A researcher can make two types of correct decisions and two types of errors, which is shown in the table below.
The effect either exists or not in nature, while the result of the statistical analysis is either significant or non-significant. Therefore, based on the statistical analysis,
a researcher either makes a correct inference about the effect or a false one. The type 1 error (\(\alpha\)) is the probability of finding an
effect, i.e. rejecting the null hypothesis of no effect, when it does not exist. It is also called the significance level of a test. The type 2 error (\(\beta\)) is the probability of not finding
an effect, i.e., not rejecting the null hypothesis of no effect, when the effect exists. The type 1 error is the probability of a false positive finding, while the type 2 error is the probability
of a false negative finding. Complements of the two probabilities, 1-\(\alpha\) and 1-\(\beta\) , are probabilities of correctly not finding an effect
(true negative finding) and correctly finding an effect (true positive finding), respectively. The latter probability, 1- \(\beta\), is also called
the statistical power of a test. The value of \(\alpha\) is usually fixed at 0.05. The value of beta decreases with increasing effect size and sample size.
If there is a true effect of a treatment, researchers would like to detect it with high probability.
A power level of 0.8 or 0.9 is usually considered sufficient. For illustration, if 100 experiments are conducted with an existing true effect and
each experiment has a power of 0.8 (i.e., 80%), the statistical analyses would be significant for 80 experiments (and result in rejection of the
hypothesis of no effect), while 20 experiments would yield a non-significant result of the statistical test, i.e., the true effect would be missed
(false negative finding).
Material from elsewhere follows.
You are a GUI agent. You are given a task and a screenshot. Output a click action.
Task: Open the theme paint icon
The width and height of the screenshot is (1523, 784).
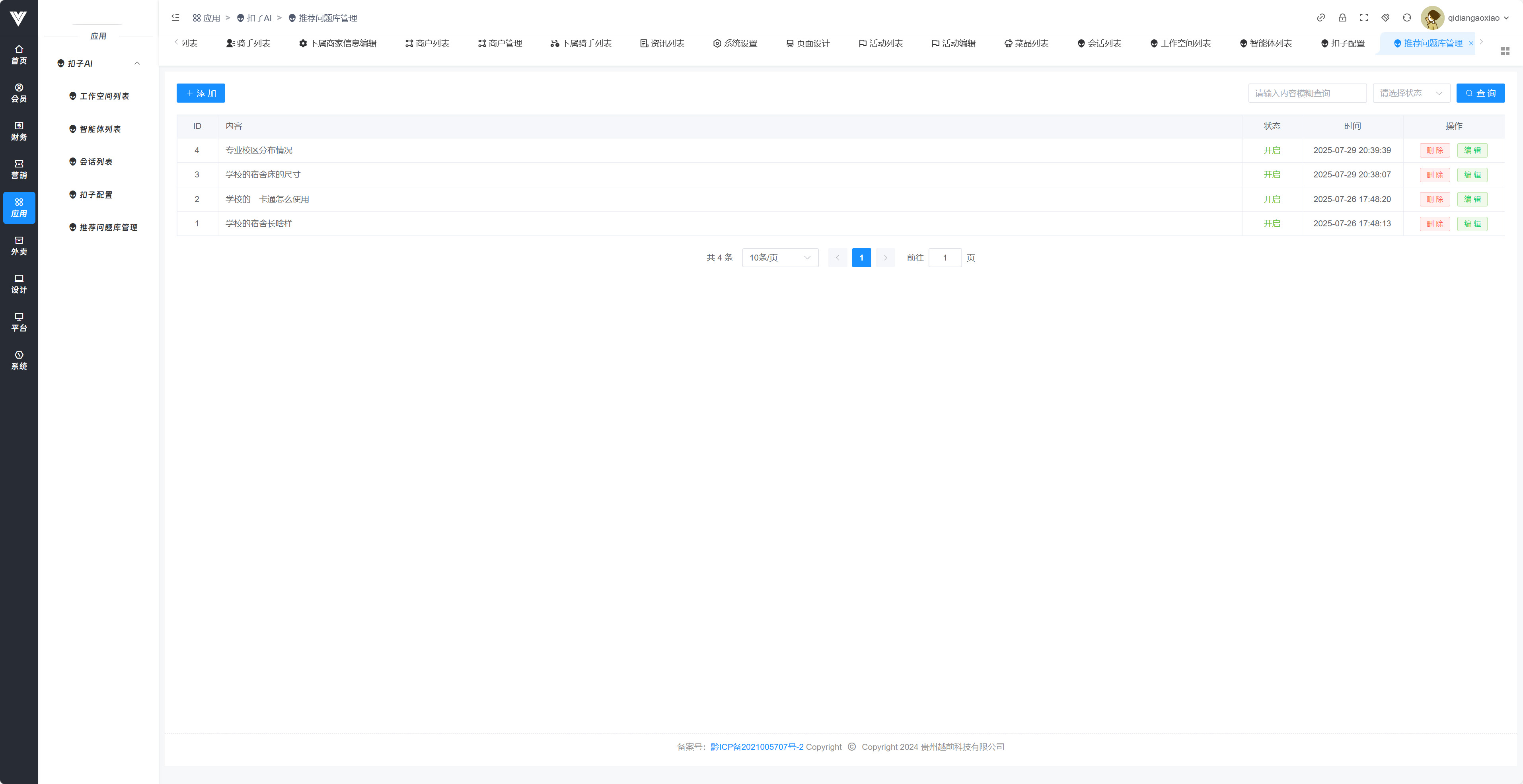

On the other hand, if none of the 100 experiments is based on a true effect, and a significance level of \(\alpha\)=0.05 (i.e., 5%)
is used, then the statistical analysis of 5 experiments would be expected to be statistically significant (p<0.05), i.e., reflecting false positive
(or chance) findings.
Statistical power is a measure of confidence to detect an effect (i.e., a significant result) if it truly exists. The power depends on the sample size of
an experiment and the magnitude of the effect. During the design phase of an experiment, a researcher can assess how many mice need to be included in
order to detect a true effect with sufficient probability. This assessment is important because an underpowered experiment (too few mice) can miss an
effect that truly exists. An overpowered experiment (too many mice) can detect an effect that truly exists but is so small that it is not of practical
relevance. In both situations, resources spent on an experiment, such as money, time or animals' lives are wasted.
* More power increases the chance of a significant result.
* More power increases the chance of replicating prior findings, if true.
* More power increases the confidence about the results, either significant or not.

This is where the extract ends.